Retype the lines below exactly, leaving the pictures out of your answer.
— START Provided data —
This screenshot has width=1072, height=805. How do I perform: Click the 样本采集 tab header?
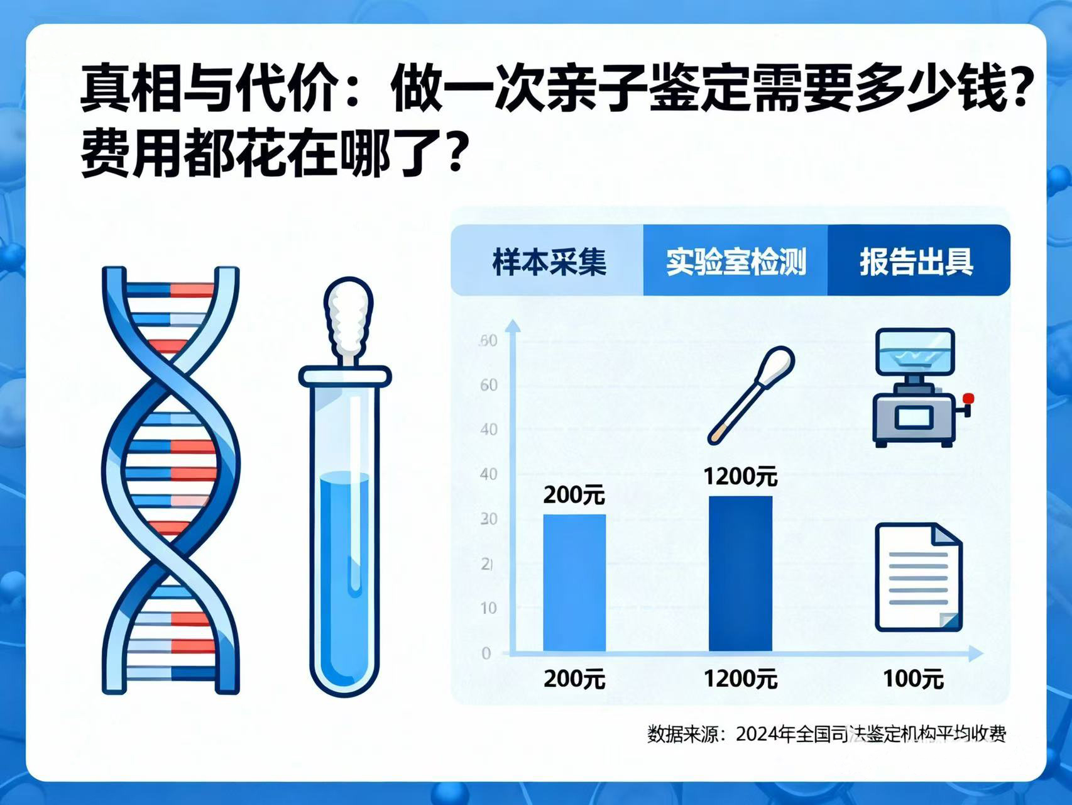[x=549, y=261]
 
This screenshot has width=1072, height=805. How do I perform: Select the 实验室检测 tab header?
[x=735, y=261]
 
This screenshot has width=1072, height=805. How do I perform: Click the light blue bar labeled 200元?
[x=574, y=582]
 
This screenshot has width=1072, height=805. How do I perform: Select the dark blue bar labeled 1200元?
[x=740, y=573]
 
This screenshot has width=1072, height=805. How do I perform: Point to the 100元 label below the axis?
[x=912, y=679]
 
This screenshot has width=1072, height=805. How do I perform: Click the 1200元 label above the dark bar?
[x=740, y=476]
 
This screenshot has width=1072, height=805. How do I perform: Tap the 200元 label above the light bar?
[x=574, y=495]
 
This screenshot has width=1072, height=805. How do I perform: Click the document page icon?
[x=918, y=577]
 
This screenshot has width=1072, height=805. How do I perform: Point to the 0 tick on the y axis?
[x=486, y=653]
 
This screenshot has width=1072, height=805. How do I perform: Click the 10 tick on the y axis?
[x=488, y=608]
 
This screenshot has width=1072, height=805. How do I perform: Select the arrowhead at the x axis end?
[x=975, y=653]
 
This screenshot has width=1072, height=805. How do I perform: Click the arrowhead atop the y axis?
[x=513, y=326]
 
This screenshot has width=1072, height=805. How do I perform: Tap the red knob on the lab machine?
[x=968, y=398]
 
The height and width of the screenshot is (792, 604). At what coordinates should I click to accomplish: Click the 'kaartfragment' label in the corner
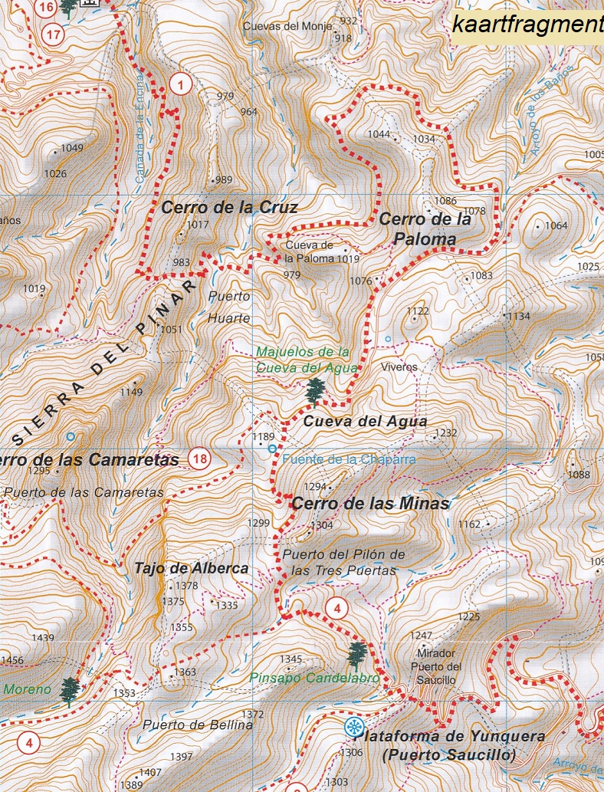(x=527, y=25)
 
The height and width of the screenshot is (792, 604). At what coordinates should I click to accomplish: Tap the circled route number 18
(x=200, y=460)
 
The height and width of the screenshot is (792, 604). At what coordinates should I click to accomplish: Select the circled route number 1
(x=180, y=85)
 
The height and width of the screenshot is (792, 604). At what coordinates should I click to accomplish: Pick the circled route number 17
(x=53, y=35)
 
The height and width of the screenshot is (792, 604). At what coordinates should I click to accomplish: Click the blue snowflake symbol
— END Provided data —
- [Written solution]
This screenshot has width=1072, height=805. How do I perform: Click the 样本采集 tab header?
[x=549, y=261]
 
This screenshot has width=1072, height=805. How do I perform: Select the 实验室检测 tab header?
[x=735, y=261]
 
This screenshot has width=1072, height=805. How do I perform: Click the light blue bar labeled 200元?
[x=574, y=582]
 
This screenshot has width=1072, height=805. How do I perform: Select the dark blue bar labeled 1200元?
[x=740, y=573]
 
This screenshot has width=1072, height=805. How do I perform: Point to the 100元 label below the axis?
[x=912, y=679]
 
This screenshot has width=1072, height=805. How do I perform: Click the 1200元 label above the dark bar?
[x=740, y=476]
 
This screenshot has width=1072, height=805. How do I perform: Tap the 200元 label above the light bar?
[x=574, y=495]
 
This screenshot has width=1072, height=805. How do I perform: Click the document page icon?
[x=918, y=577]
 
This screenshot has width=1072, height=805. How do I perform: Point to the 0 tick on the y axis?
[x=486, y=653]
 
This screenshot has width=1072, height=805. How do I perform: Click the 10 tick on the y axis?
[x=488, y=608]
 
This screenshot has width=1072, height=805. How do I perform: Select the arrowhead at the x axis end?
[x=975, y=653]
 
This screenshot has width=1072, height=805. How do I perform: Click the arrowhead atop the y axis?
[x=513, y=326]
 
This screenshot has width=1072, height=805. How do I perform: Tap the red knob on the lab machine?
[x=968, y=398]
 
The height and width of the screenshot is (792, 604). At what coordinates should I click to accomplish: Click the 'kaartfragment' label in the corner
(x=527, y=25)
 
The height and width of the screenshot is (792, 604). At what coordinates should I click to accomplish: Tap the circled route number 18
(x=200, y=460)
 
The height and width of the screenshot is (792, 604). At what coordinates should I click to accomplish: Select the circled route number 1
(x=180, y=85)
 
The height and width of the screenshot is (792, 604). At what coordinates should I click to accomplish: Pick the circled route number 17
(x=53, y=35)
 
The height and width of the screenshot is (792, 604). At what coordinates should I click to accomplish: Click the blue snowflake symbol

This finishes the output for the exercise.